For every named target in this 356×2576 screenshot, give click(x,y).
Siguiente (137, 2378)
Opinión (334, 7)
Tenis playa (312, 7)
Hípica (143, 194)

^^^^^^^^

What this task involves: Transcribe each line of the data exactly, skipping none.

Answer to this task:
For every named target in this 356×2576 screenshot, give click(x,y).
Siguiente (137, 2378)
Opinión (334, 7)
Tenis playa (312, 7)
Hípica (143, 194)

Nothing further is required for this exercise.